▸ **Exercise task**: Quote the text of the listing below word for word, leaving out the pictures.
==== Supplied information
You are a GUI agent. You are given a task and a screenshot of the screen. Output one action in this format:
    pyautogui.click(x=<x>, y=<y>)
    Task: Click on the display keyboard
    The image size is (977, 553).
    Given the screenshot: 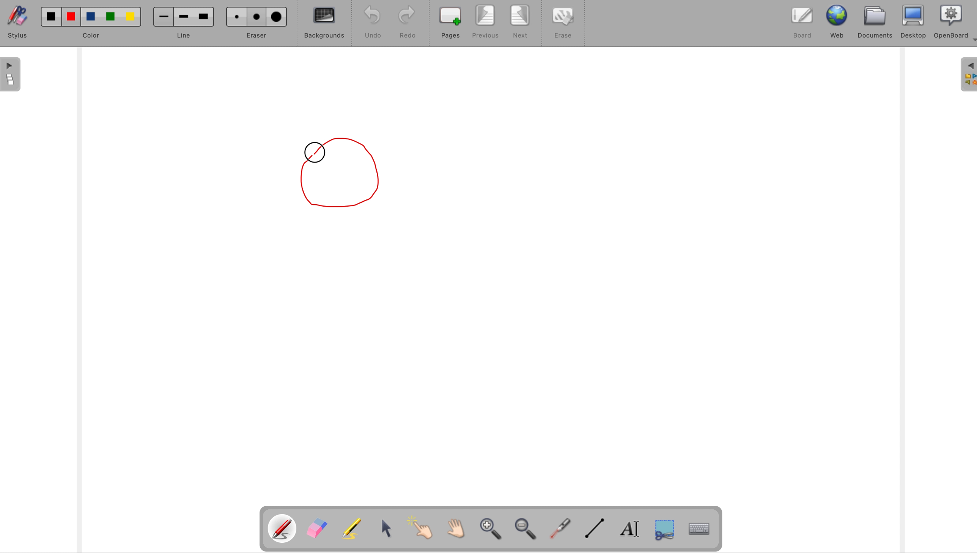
========
▸ **The reply**:
You are a GUI agent. You are given a task and a screenshot of the screen. Output one action in this format:
    pyautogui.click(x=<x>, y=<y>)
    Task: Click on the display keyboard
    The image size is (977, 553).
    Given the screenshot: 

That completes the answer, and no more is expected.